• _YOUR ASSIGNMENT_
Nothing but the lines from the one with "Given: Click the" through the end of the listing should be reproduced, each exactly and with pictures omitted.

AVAILABLE DATA START

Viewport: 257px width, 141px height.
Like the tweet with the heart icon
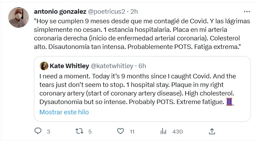click(x=121, y=131)
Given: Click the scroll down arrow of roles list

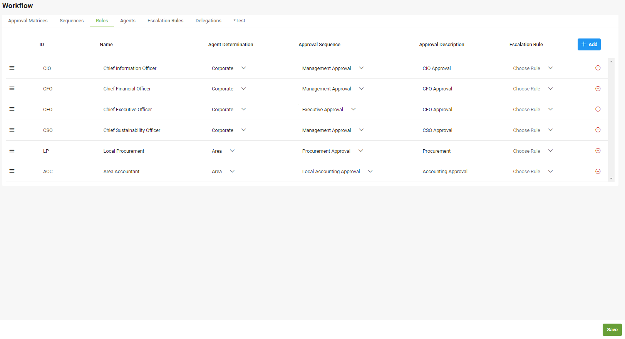Looking at the screenshot, I should coord(611,179).
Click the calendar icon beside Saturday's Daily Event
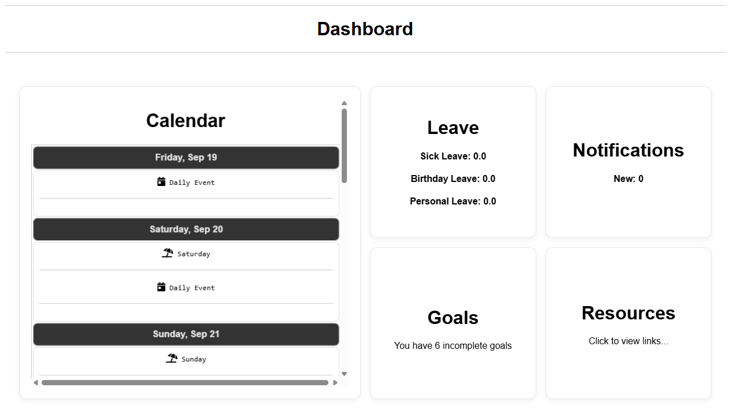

AVAILABLE DATA END

• _TASK ANSWER_
Given: Click the scroll down arrow of roles list

Looking at the screenshot, I should coord(611,179).
Click the calendar icon beside Saturday's Daily Event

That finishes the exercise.